INSTRUCTION 1
In the forum thread on activation limits, copy everything from "Ubisoft is full" down to "DrPepper (Jan 15, 2012)".
INSTRUCTION 2
The forum thread on activation limits says OEM copies claim only one activation. How many times does the post say they can actually be activated without problems?

DOCUMENT TEXT
──────

Microsoft's re-activation process is simple, and a great example of how the activation limit should be handled.  OEM copies say they only have 1 activation, but really can be activated 5+ times without problems, and when you finally do have problems you call the automated toll free number 24/7/365 and it re-activates.  This is the ideal way to handle activation limits.  As I said in the previous thread about this DRM by Ubisoft.  It seems like they had the intention of implementing a similar system, but fumbled it.  But then again, that was before I realized the original author of the article did nothing more than fire off an email to tech support when he didn't receive a response in 24 hours went on a rant instead of trying to contact tech support in a better manner.  I would like to know how fast they handle the activation issue when you call tech support.  Yes, they are only open Mon-Fri 9-9, and I would like to see 24/7/365 with an automated system.


----------



## RejZoR (Jan 15, 2012)

Ubisoft is full off bullshit lately. Just don't buy their games. They'll blame piracy for lack of buyers anyway...


----------



## DrPepper (Jan 15, 2012)

──────

SUPPLIED MATERIAL

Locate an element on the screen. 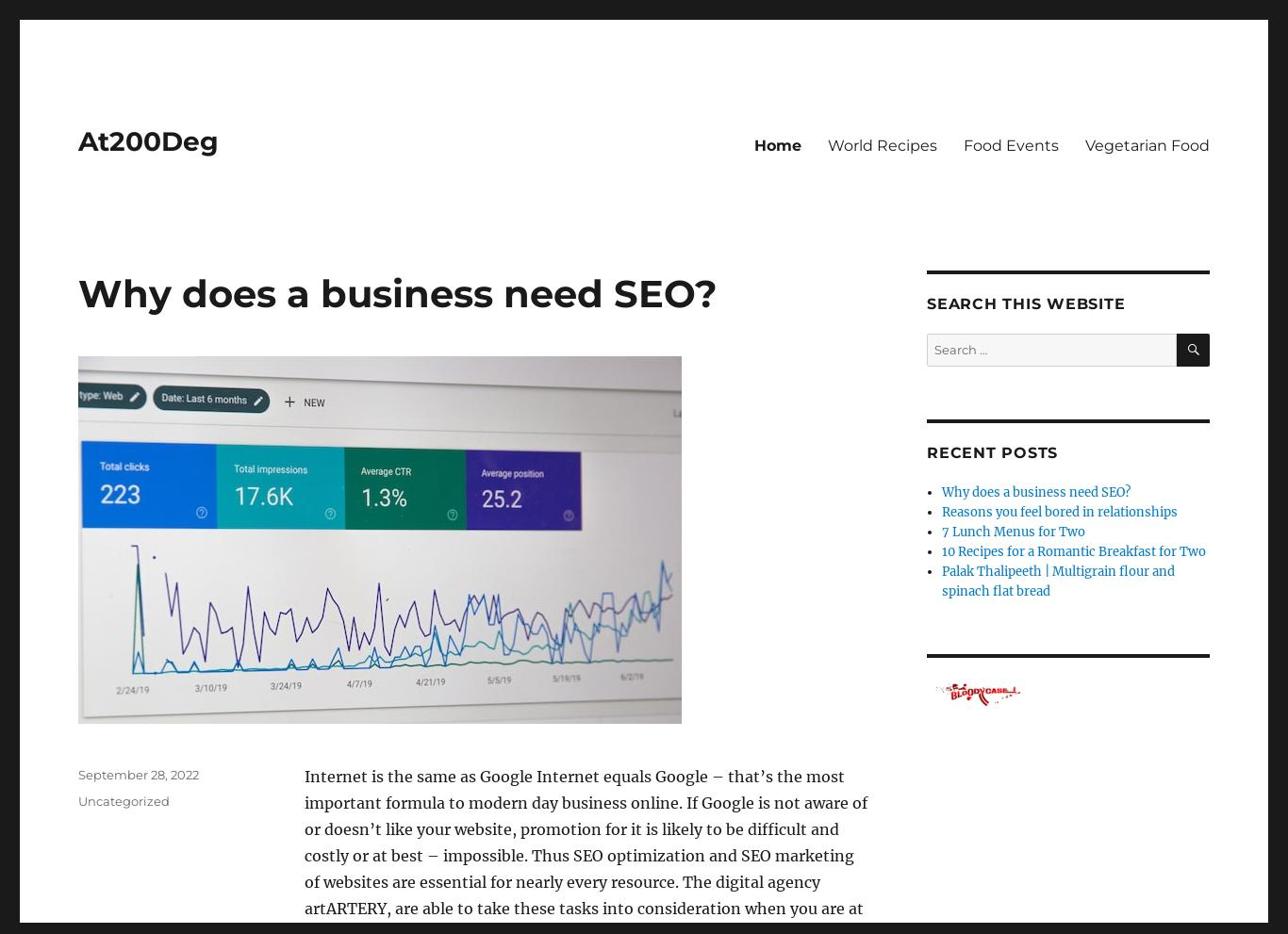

──────

TASK OUTPUT 1
Ubisoft is full off bullshit lately. Just don't buy their games. They'll blame piracy for lack of buyers anyway...


----------



## DrPepper (Jan 15, 2012)

TASK OUTPUT 2
Five or more times.